begin Text segment

As a starter: Don't reject ideas because a certain person expressed them. This only gives the certain person power over what you are allowed to think, and is usually abused to limit your imagination.

Locking the protocol (after removing the block limit) might have made sense when Bitcoin had 95% of the cryptocurrency market. It has been crippled since and now many other coins are competing. Once this bear market ends we can expect BTC's market share to fall back towards its low of ~33%. The error is assuming that because BCH fixes the original problem which crippled BTC, that the clock can be turned back on the market share struggle. The genie is out of the bottle for competing coins. BCH needs functionality like DSV to put it head and shoulders above its competitors.
Bitcoin Cash was created to allow Bitcoin to scale onchain and to overcome Core's dictatorship towards offchain-scaling. This was the agreement of Bitcoin Cash.There has been no mandate to invent new opcodes or reengineer Bitcoin to handle fantasy-sized blocks.

end Text segment
begin Data provided

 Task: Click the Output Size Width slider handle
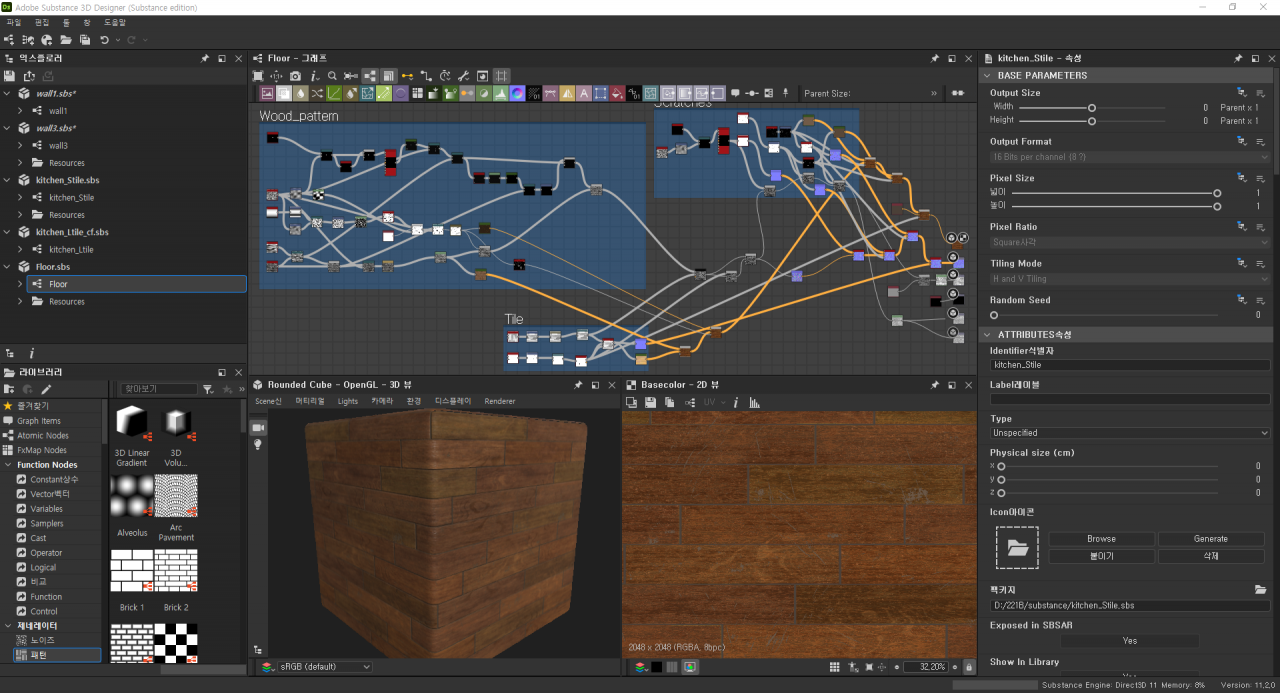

end Data provided

» What to work on
According to the text about Bitcoin Cash, why should you not reject an idea because of who expressed it? Answer in one to three sentences.

» Written reply
Rejecting an idea for that reason only gives that person power over what you are allowed to think. It is also usually abused to limit your imagination.